Literally, the Mason-Dixon Line (or "Mason and Dixon's Line") demarcated state boundaries between the Province of Pennsylvania, the Province of Maryland, Delaware Colony and parts of Virginia Colony in colonial North America and between their successor-state members of the United States.
Symbolically, the line became the boundary between the North and South, particularly with respect to slavery. Pennsylvania abolished slavery early while Delaware and Maryland remained slave states until the American Civil War.
History
Due to an incorrect map, the royal charter granted Maryland the territory north of the Potomac River up to the fortieth parallel, which would put Philadelphia, the major city in Pennsylvania, within Maryland. The Calvert family, which controlled Maryland, and the Penn family, which controlled Pennsylvania, engaged two British surveyors, astronomer Charles Mason and surveyor Jeremiah Dixon, to survey what became known as the Mason-Dixon line which would form the boundary between their two colonies. They ran this line for 244 miles (392 kilometres) between 1763 and 1767, until a group of Native Americans forced them to quit their progress westwards. This boundary between Pennsylvania and Maryland was resurveyed in 1849, then again in 1900.
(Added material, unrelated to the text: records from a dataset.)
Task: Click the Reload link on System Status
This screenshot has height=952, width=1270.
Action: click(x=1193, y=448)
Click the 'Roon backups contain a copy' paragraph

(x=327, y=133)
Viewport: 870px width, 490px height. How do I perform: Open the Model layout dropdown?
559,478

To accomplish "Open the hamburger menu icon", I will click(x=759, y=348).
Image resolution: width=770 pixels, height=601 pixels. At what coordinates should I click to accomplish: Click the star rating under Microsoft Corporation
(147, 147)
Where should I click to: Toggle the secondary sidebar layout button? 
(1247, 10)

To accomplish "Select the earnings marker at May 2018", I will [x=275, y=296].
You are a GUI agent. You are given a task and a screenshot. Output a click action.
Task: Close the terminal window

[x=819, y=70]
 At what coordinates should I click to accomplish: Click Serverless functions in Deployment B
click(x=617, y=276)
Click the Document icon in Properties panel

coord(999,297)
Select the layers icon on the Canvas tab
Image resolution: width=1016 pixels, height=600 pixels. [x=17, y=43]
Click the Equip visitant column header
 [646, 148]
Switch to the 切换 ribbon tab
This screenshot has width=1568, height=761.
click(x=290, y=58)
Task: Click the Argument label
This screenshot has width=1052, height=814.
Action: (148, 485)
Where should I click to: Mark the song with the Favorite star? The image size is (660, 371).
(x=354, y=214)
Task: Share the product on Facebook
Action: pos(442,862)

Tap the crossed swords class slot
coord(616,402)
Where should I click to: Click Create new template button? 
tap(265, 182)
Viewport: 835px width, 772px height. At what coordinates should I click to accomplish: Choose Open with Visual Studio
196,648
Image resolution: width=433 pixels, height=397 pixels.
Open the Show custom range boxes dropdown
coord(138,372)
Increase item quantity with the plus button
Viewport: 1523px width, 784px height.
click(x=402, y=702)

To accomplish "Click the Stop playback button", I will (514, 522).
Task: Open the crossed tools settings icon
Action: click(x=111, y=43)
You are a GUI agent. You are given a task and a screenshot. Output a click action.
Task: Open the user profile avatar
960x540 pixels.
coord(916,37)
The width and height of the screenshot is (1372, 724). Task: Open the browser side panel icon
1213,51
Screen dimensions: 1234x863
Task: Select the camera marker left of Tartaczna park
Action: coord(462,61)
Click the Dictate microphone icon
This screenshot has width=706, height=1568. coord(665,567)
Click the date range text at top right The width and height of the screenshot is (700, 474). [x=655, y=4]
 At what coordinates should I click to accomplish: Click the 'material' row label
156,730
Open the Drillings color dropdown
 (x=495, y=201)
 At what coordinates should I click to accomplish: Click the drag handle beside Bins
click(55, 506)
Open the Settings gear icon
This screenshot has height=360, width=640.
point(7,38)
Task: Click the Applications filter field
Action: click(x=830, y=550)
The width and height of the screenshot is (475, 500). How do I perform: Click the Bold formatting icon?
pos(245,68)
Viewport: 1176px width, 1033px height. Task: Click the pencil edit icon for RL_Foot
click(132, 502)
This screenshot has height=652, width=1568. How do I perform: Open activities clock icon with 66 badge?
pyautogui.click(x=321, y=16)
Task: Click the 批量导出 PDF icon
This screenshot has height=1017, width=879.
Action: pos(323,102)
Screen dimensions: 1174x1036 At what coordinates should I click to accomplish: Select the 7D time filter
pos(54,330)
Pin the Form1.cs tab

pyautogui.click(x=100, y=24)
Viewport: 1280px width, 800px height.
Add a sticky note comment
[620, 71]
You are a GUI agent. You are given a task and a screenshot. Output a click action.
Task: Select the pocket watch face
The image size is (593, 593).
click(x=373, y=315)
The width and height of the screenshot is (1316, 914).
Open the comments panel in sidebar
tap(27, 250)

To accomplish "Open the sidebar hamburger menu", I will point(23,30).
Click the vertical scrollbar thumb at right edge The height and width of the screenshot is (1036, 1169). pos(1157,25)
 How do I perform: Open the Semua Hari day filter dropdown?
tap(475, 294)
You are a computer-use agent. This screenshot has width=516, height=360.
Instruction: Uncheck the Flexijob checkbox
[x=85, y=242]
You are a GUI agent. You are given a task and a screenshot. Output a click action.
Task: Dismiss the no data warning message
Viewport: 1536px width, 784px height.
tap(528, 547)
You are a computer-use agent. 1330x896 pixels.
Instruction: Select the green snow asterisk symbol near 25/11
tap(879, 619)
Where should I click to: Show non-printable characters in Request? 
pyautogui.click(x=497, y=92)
Mason and Dixon's survey also fixed the boundary between Delaware and Pennsylvania and the approximately north-south portion of the boundary between Delaware and Maryland. Most of the Delaware-Pennsylvania boundary is an arc, and the Delaware-Maryland boundary does not run truly north-south because it was intended to bisect the Delmarva Peninsula rather than follow a meridian. However, the Maryland-Pennsylvania boundary is a true east-west line. The line also traced the border between Pennsylvania and West Virginia (originally part of Virginia).